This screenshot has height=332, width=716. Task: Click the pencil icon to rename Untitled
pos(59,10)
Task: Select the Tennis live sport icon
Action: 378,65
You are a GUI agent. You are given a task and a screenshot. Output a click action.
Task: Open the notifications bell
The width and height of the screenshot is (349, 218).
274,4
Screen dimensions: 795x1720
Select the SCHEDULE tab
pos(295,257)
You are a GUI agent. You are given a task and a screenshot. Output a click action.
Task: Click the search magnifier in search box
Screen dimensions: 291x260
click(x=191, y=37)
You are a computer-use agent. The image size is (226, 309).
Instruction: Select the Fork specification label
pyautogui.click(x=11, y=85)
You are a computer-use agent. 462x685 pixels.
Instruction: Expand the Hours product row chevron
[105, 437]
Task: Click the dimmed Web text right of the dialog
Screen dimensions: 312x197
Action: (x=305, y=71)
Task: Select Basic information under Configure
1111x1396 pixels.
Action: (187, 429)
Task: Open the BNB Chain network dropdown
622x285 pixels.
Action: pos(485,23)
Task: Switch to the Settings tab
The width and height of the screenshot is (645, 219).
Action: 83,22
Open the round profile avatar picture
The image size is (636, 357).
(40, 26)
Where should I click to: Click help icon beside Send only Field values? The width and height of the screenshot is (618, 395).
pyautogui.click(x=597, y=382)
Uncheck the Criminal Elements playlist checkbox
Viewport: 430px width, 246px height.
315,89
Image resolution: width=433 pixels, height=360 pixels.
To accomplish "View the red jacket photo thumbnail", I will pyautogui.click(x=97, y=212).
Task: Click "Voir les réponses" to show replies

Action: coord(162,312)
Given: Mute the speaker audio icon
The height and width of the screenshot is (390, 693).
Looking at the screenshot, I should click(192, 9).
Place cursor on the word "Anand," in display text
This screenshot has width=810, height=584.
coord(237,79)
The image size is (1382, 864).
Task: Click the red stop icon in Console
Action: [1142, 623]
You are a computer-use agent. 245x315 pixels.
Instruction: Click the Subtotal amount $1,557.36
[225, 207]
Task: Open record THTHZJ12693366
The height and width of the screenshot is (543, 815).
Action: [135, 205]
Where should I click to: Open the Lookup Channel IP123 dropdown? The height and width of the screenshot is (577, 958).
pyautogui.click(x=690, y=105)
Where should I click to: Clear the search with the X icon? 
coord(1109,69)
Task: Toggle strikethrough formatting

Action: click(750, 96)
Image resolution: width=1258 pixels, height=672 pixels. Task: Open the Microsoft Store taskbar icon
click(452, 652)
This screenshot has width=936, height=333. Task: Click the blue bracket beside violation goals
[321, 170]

→ What the task asks
Beginning at the top of the data, extract each line through the line containing "Task: Open the notifications bell" and return those lines exactly, with nothing added.

→ Result of this task
This screenshot has height=332, width=716. Task: Click the pencil icon to rename Untitled
pos(59,10)
Task: Select the Tennis live sport icon
Action: 378,65
You are a GUI agent. You are given a task and a screenshot. Output a click action.
Task: Open the notifications bell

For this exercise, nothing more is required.